The optical system may be a lens system comprising one, a plurality, or a large number of lens elements in which each lens surface constitutes said transition, namely the transition between the lens material, for example glass or a synthetic material, and the medium surrounding the lens, for example air. The optical system may alternatively comprise components other than lens elements, such as a beam splitter, a birefringent plate and the like.
It is common practice to provide an optical coating, or cladding, such as an anti-reflection coating on the transitions so as to prevent unwanted reflections from occurring at said transitions. Not only do such reflections reduce the transmission through these transitions, but also the reflected radiation may reach unwanted positions in the relevant optical apparatus where it may cause troublesome effects.

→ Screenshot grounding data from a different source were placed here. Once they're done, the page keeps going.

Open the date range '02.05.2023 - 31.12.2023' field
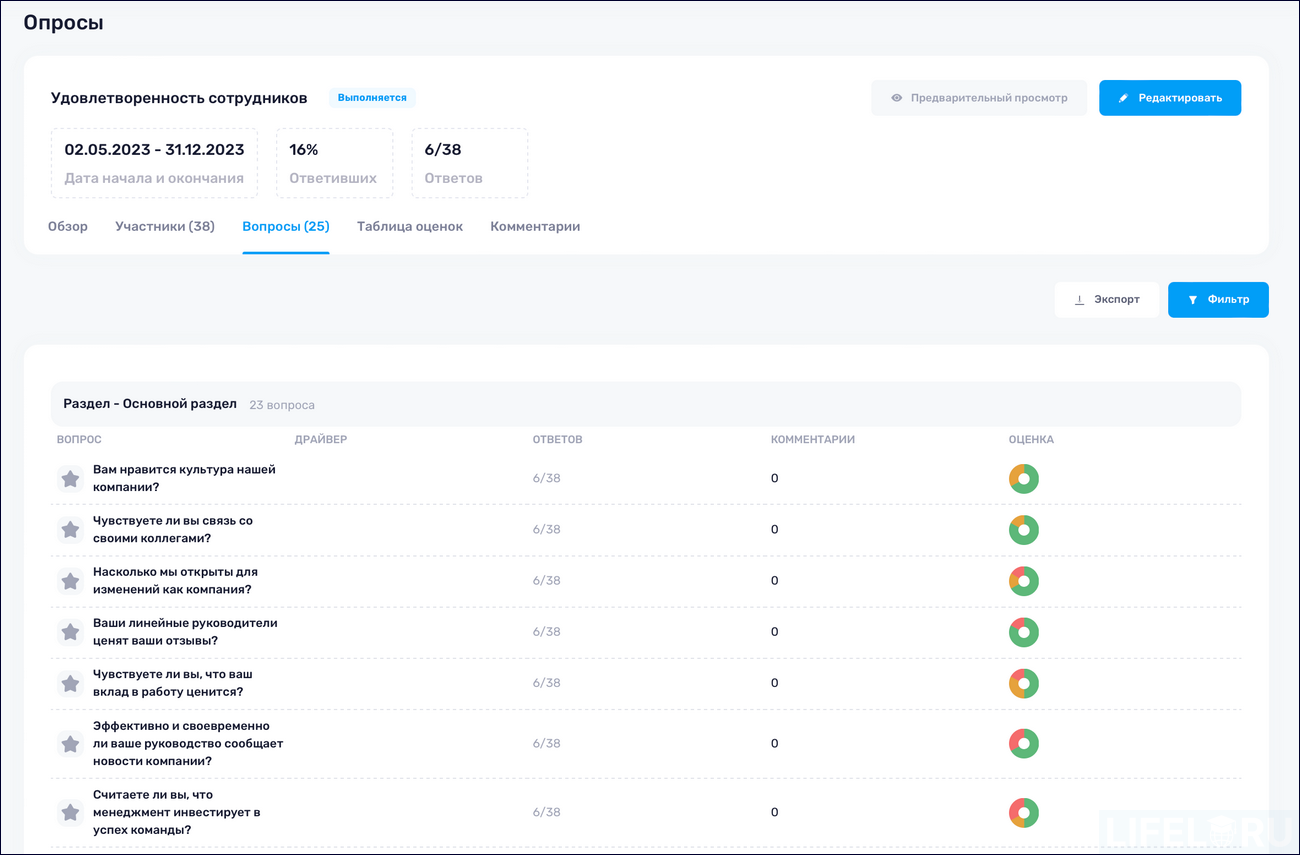 (x=153, y=162)
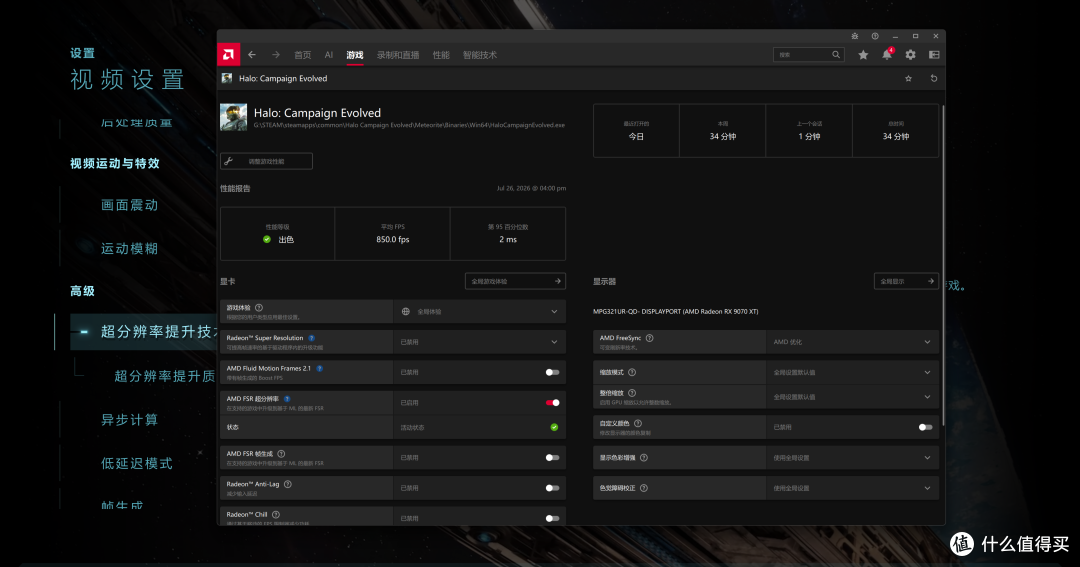1080x567 pixels.
Task: Click the 调整游戏性能 button
Action: tap(266, 161)
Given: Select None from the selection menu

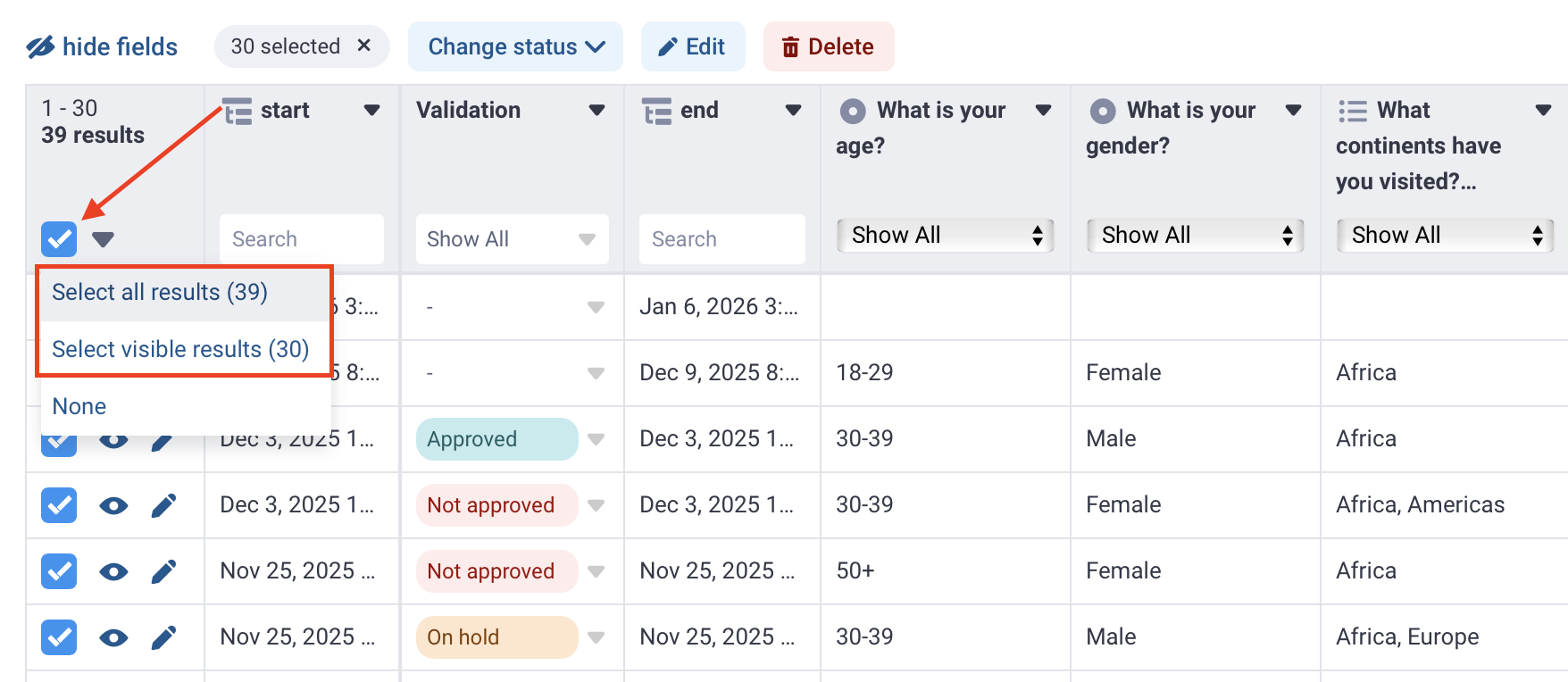Looking at the screenshot, I should (79, 406).
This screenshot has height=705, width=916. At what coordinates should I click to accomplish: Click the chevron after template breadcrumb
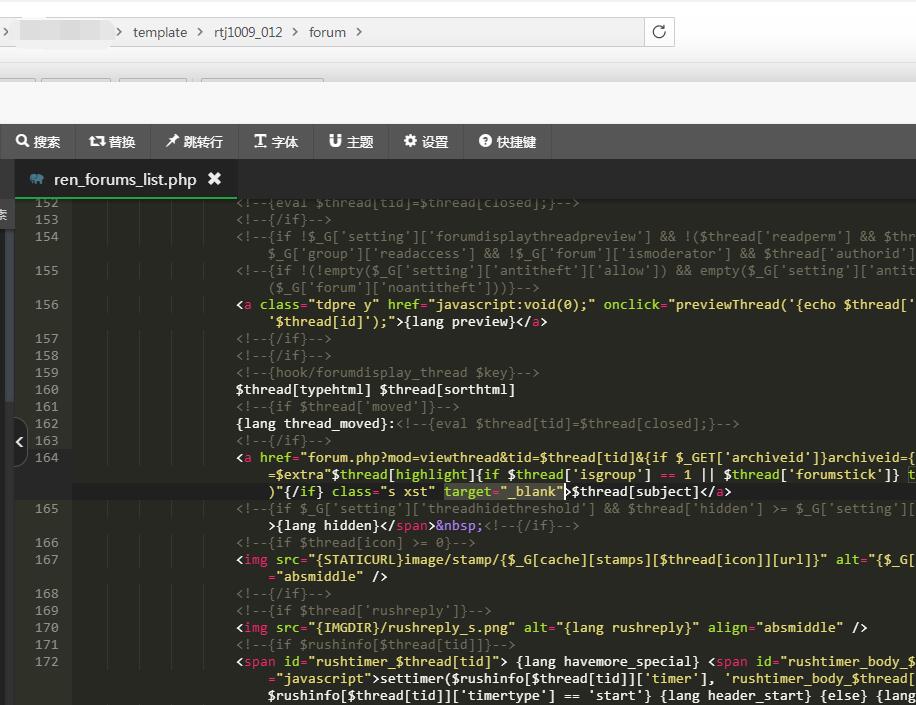[x=201, y=32]
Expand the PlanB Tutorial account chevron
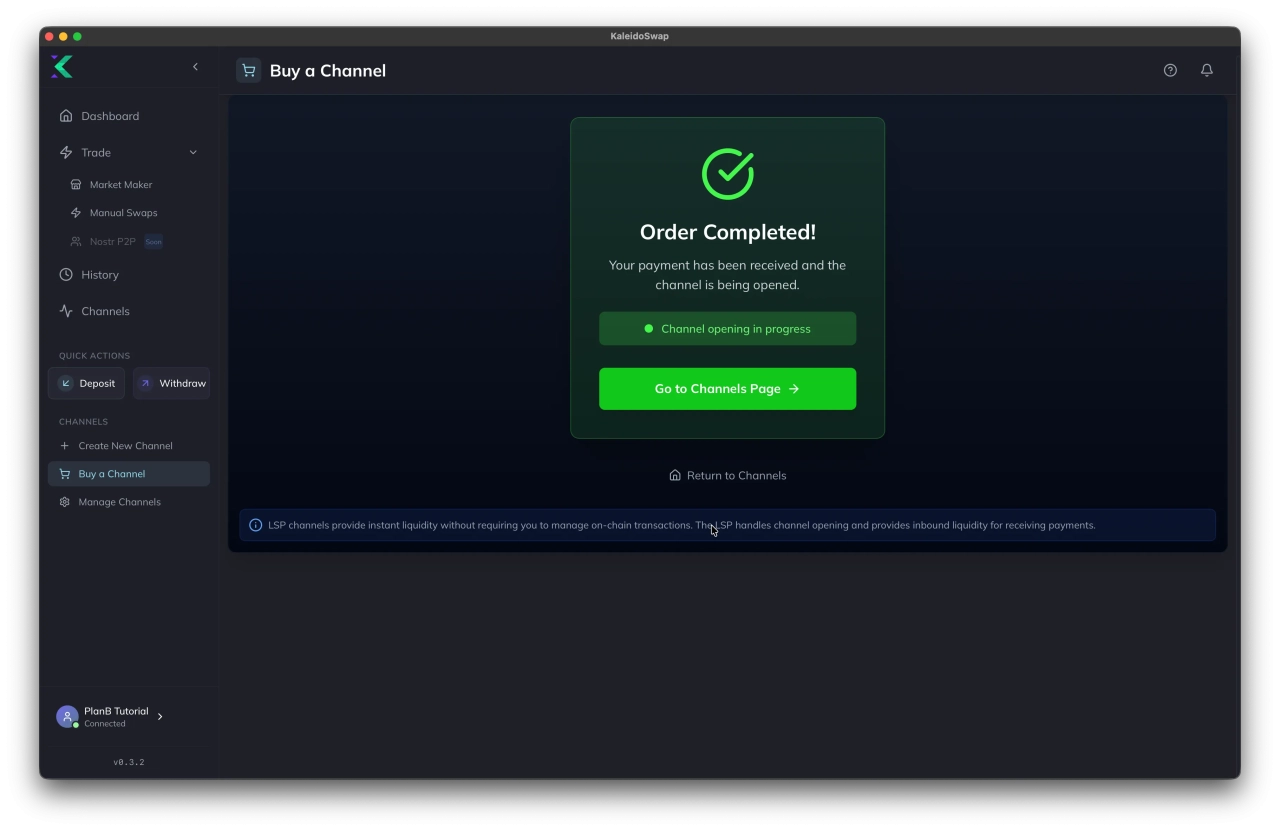The image size is (1280, 831). [160, 717]
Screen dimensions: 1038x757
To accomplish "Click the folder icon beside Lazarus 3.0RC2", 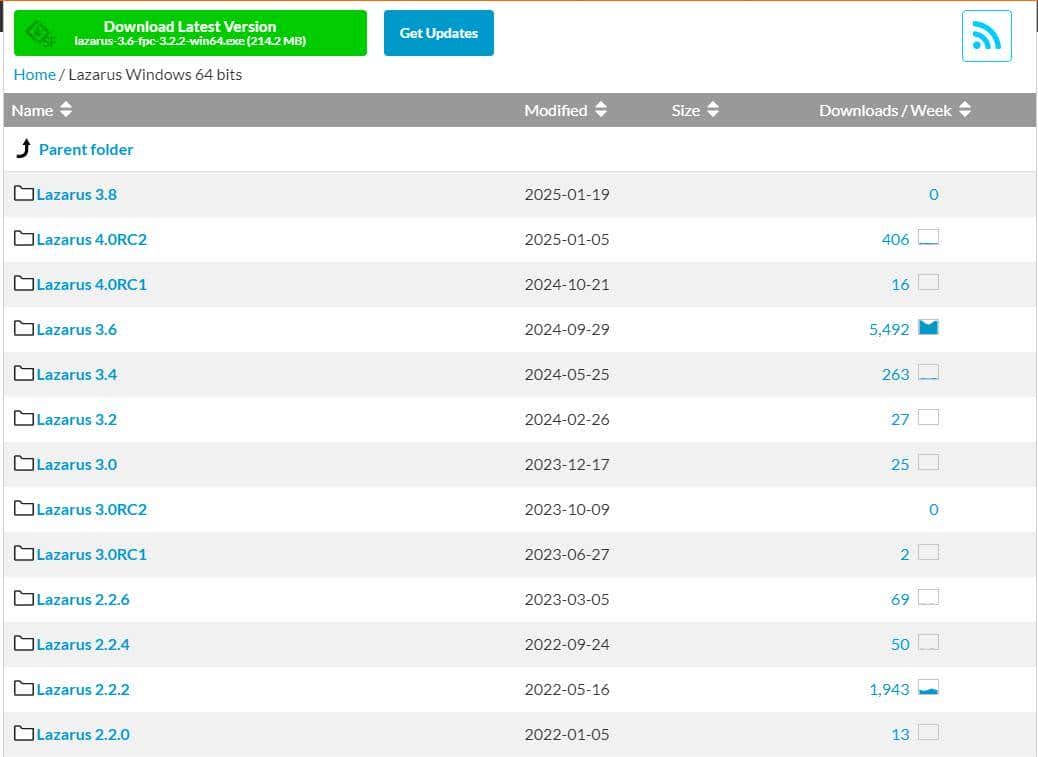I will [24, 509].
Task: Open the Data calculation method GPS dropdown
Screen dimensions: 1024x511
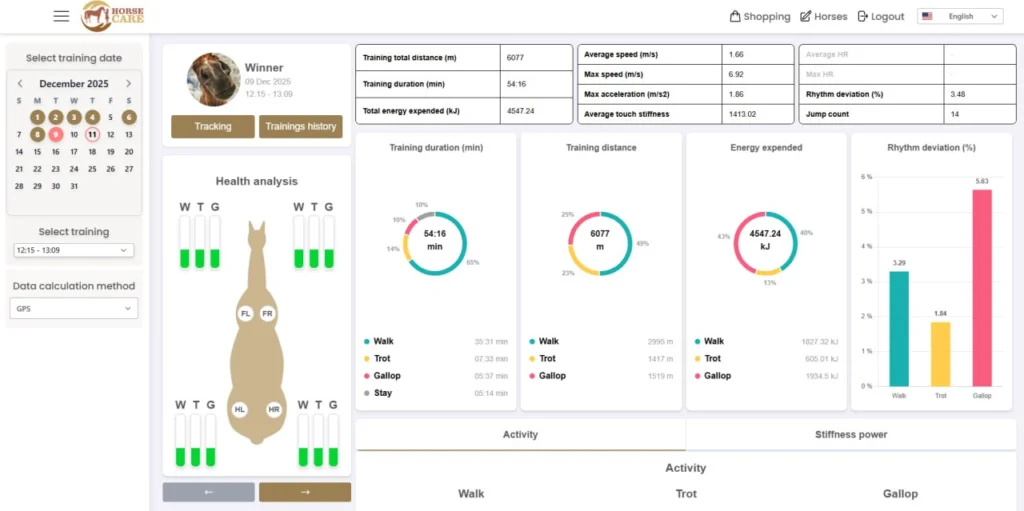Action: pyautogui.click(x=73, y=310)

An optical apparatus which has become very popular and is currently manufactured in large numbers is the playback apparatus for an optical record carrier in which an audio program is stored, which apparatus is known as CD player. This apparatus comprises, inter alia, an objective lens, preferably in the form of a single lens element having one or two aspherical surfaces with which a scanning beam from a diode laser is focused to form a scanning spot with a diameter of the order of 1 .mu.m on the information plane of the record. For novel uses of optical record carriers, for example as a storage medium for a digital audio program and for a video program or film, either or not in a digital form, the information contents of such a record carrier must be increased considerably, so that, with the same dimension of the record carrier, the information density must be increased considerably. This means that the information elements, for example in the form of pits in the information layer in which the information is stored in an encoded form, must be reduced considerably. To be able to read the smaller information elements separately, the scanning spot must also be reduced. The size of the scanning spot is proportional to .lambda./NA, in which .lambda. is the wavelength of the scanning beam and NA is the numerical aperture of the objective system. It has therefore been proposed to use a scanning beam having a smaller wavelength, for example 650 nm instead of the customary 860 or 780 nm and to increase the numerical aperture of the objective system.
The article "High-numerical-aperture lens systems for optical recording" in Optics Letters, vol. 18, no. 4, Feb. 15, 1993, pp. 305-307 describes how the numerical aperture can be increased considerably in a scanning device for optical record carriers, namely by providing a plano-convex lens between the customary objective lens and the record carrier, with the flat side of this lens facing the record carrier. This plano-convex lens is also referred to as SIL (solid immersion lens) in analogy with the immersion lens used in microscopes. An NA of 0.85 can be realized with the combination of the objective lens and the plano-convex lens.